Always be careful of ‘What-if history’ but, if it had not been for these two films, and particularly Standing up for Joe, it is a reasonable proposal that none of us would be in this room today, indeed there would be no room, no National Institute, no training for conductors here in the United Kingdom. Indeed, there might well be no Conductive Education at all in the United Kingdom, or in Norway, or is New Zealand, or anywhere else for that matter. And, over the years, many people in Hungary have assured me that, without the events that sprang from Standing up for Joe, Conductive Education would have long vanished in Hungary too.

Who was responsible for this? Who was our salvation? Mike and Lisa Horsley, the two parents in Standing up for Joe were incomparable. Roger Mills' script and Richard Denton’s commentary were masterful. Many others in the BBC and in Hungary made vital contributions. But pride of place has to go to the Producer and Director of these two films, who first spotted this story in the Guardian, followed it up, developed it, orchestrated it, and in doing so brought Conductive Education to the world: Ann Paul.

It is a privilege to present Ann Paul with this simple medal. It bears the Latin tag ab esse ad posse, ‘From what is to what can be’. This is a telling enough motto for Conductive Education as a whole, in its confident purpose to transform present and knowable human lives, to create something new and unknowable.

Annie, it also nicely sums up what you have done for us all.

AS
20.06.08


There is a prevalent, teleological understanding of the internationalisation of Conductive Education that this was somehow inevitable, a continuation of a long steady growth in interest that arose out of the inherent virtues of this system. This wass far from the case. The explosion of interest that occurred in 1986 was deliberately engineered for a specific purpose, and everything that stemmed from this, in the United Kingdom and elsewhere, was an unforeseen by-product.
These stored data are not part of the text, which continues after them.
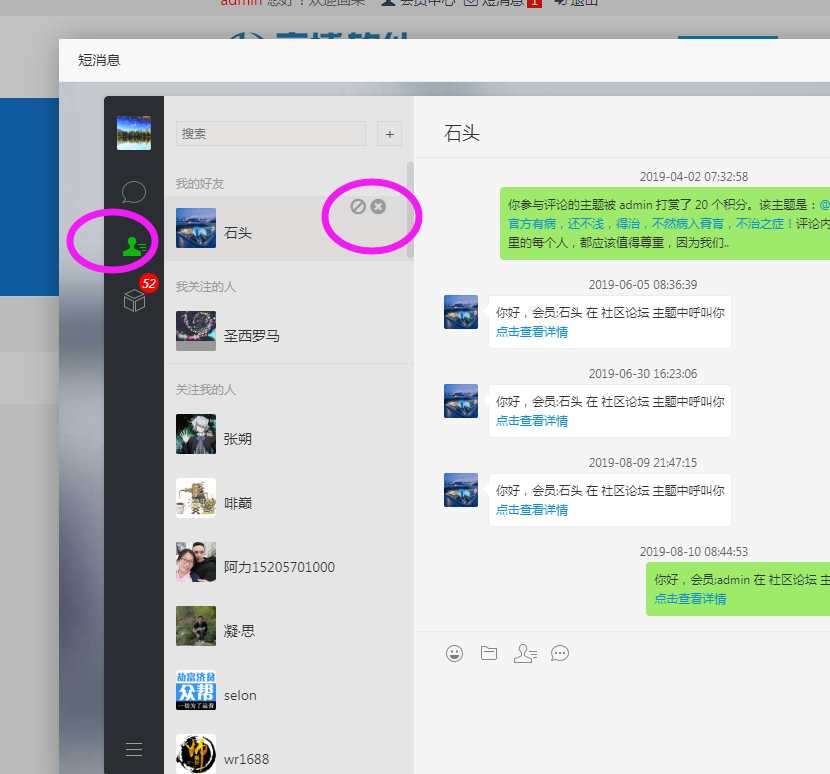Remove friend 石头 with the X icon
The height and width of the screenshot is (774, 830).
[378, 206]
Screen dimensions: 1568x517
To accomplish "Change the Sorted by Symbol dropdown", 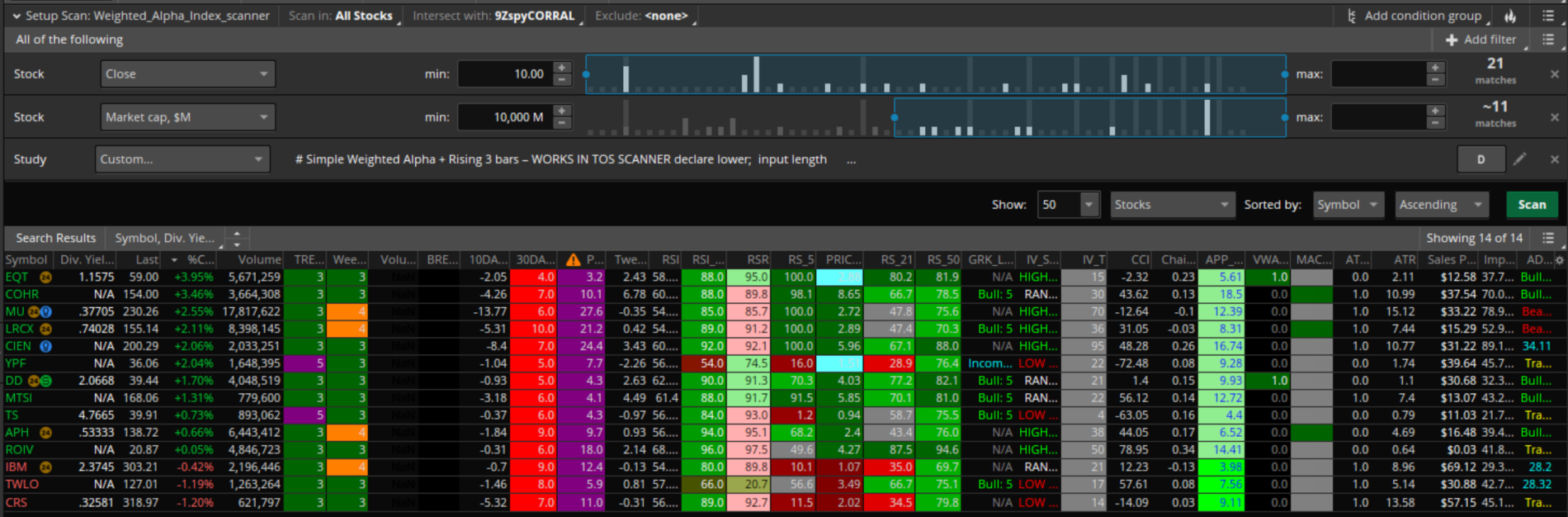I will click(x=1348, y=205).
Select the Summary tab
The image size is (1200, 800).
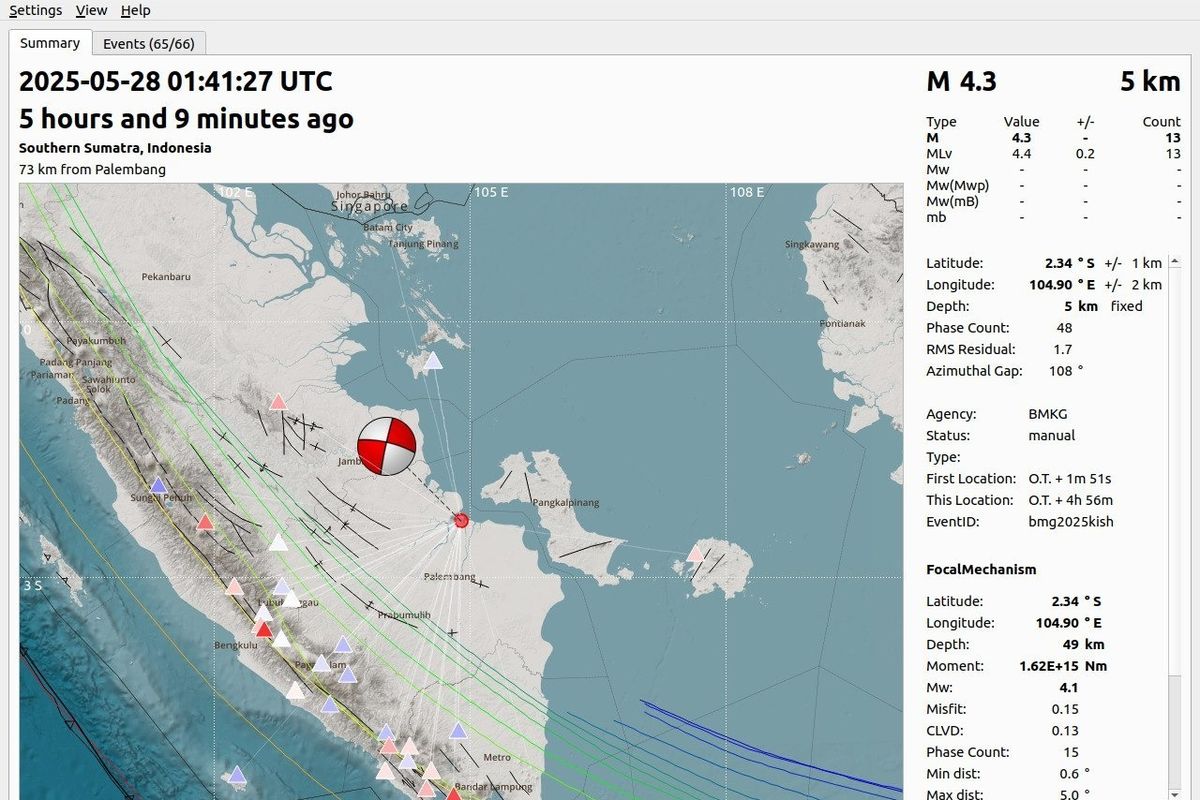coord(50,43)
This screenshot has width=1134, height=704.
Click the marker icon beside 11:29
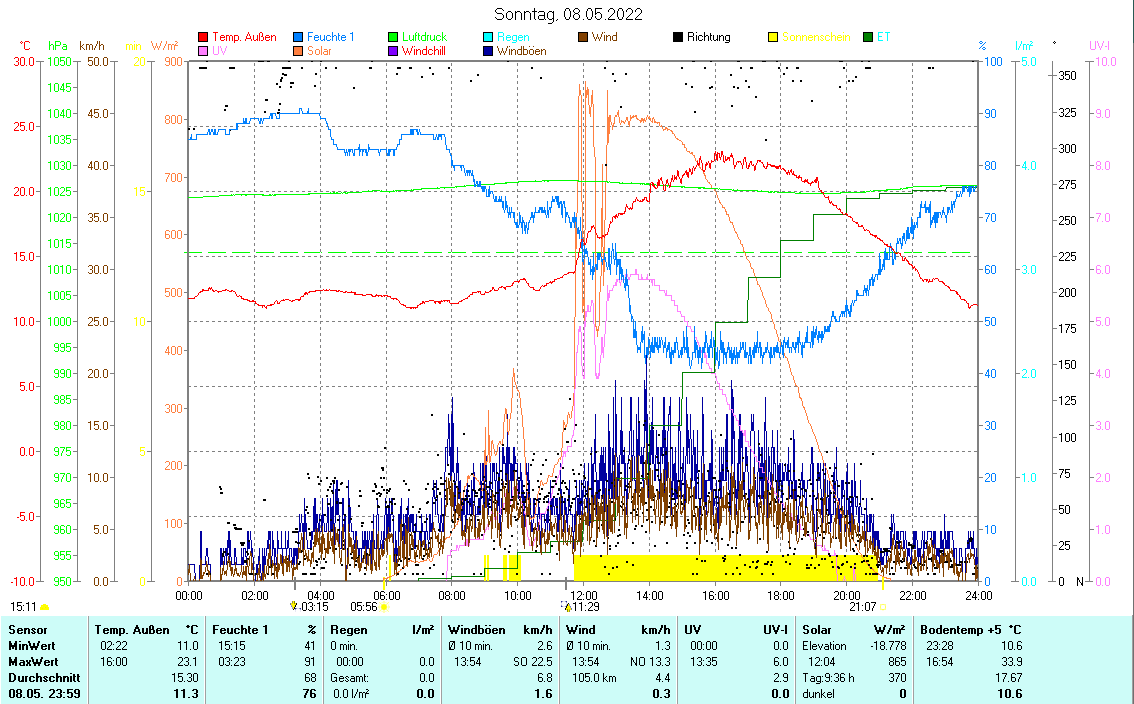click(x=567, y=606)
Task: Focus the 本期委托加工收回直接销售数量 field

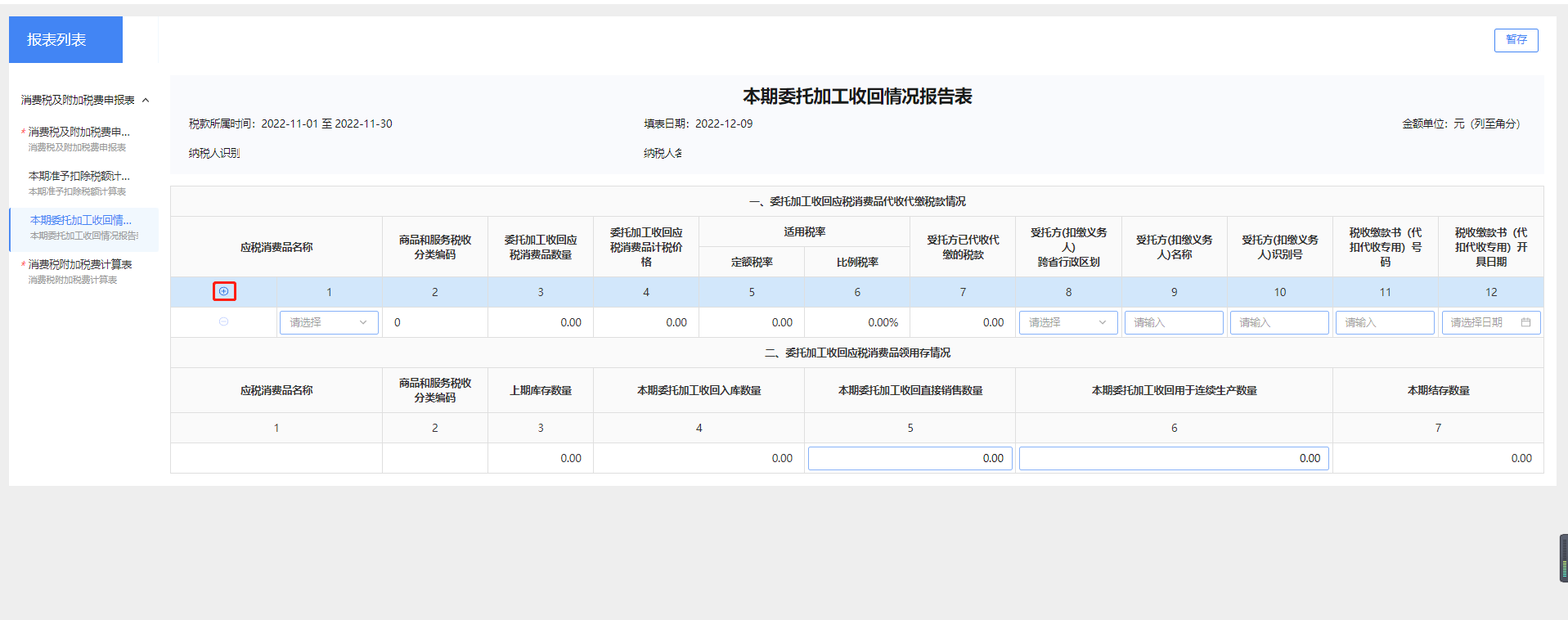Action: coord(910,458)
Ann Paul's economium published here opens a small window on to this process.

1 comments:

  1. As one of those parents who walked in the shadow of 'Standing Up for Joe", and who was unable to be with you this year in Birmingham to celebrate, I'd like both to thank Andrew for this account of a disappeared era and to congratulate Ann Paul on her award for her unique contribution to conductive education. In doing so, we will always remember the Horsleys and, of course, Joe himself.